Mungkin memang karena baru pertama kali ini aku lakukan, jadi masih agak kesulitan mengulum kemaluan suamiku. Sekali lagi kuarahkan pandangan mataku ke suamiku, dia terlihat kaget, melihat istrinya yang lugu sedang mengulum kemaluannya.

Perlahan kunaik turunkan kepalaku, dan tanganku mengocok bagian penis yang tidak sampai masuk ke mulutku. Kukulum batang kemaluan itu sebisaku, kuhisap perlahan sambil lidahku kumainkan di ujung penisnya. Kucoba sebisa mungkin tidak terkena gigi.
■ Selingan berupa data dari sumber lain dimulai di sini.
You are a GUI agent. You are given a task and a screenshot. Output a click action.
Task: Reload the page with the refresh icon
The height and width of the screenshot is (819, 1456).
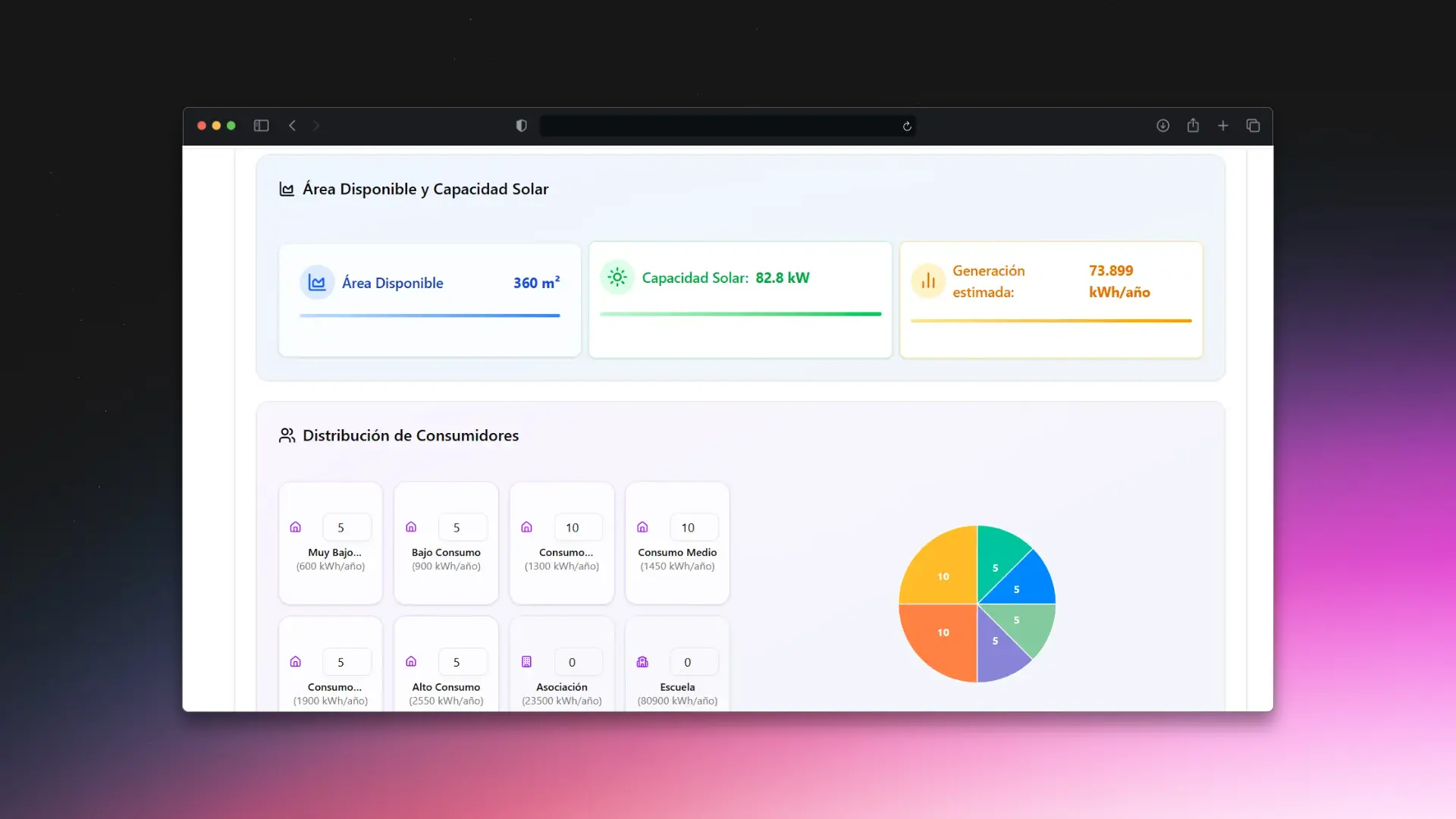(x=907, y=127)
Aku tau, ini bukan pertama kali suamiku diperlakukan seperti ini, karena itulah aku mencoba sebaik mungkin.

“Ouughh sayang, enak banget yaaang,,” desahan suamiku sambil sedikit meremas kepalaku. Tak berapa lama aku melepaskan kulumanku dan mengecup mesra ujung penisnya.

“Kamu suka mas?” tanyaku.

“Suka banget dek, kamu belajar darimana?” tanya balik suamiku

“Ada deh, yang penting mas suka,” jawabku.

Aku merangsek naik mencium bibirnya. Lidah kami saling kait lagi. Suamiku membalikkan tubuhku dan menindihku. Mulai mencumbu lagi dari seluruh wajahku. Telingaku tak luput dari sapuan nakalnya. Lidahnya lincah menyusuri bagian bawah telingaku, menuju leher dan kembali menyapunya. Peluhku dan liurnya bercampur. Kurasakan dia membuat beberapa cupangan lagi di leherku.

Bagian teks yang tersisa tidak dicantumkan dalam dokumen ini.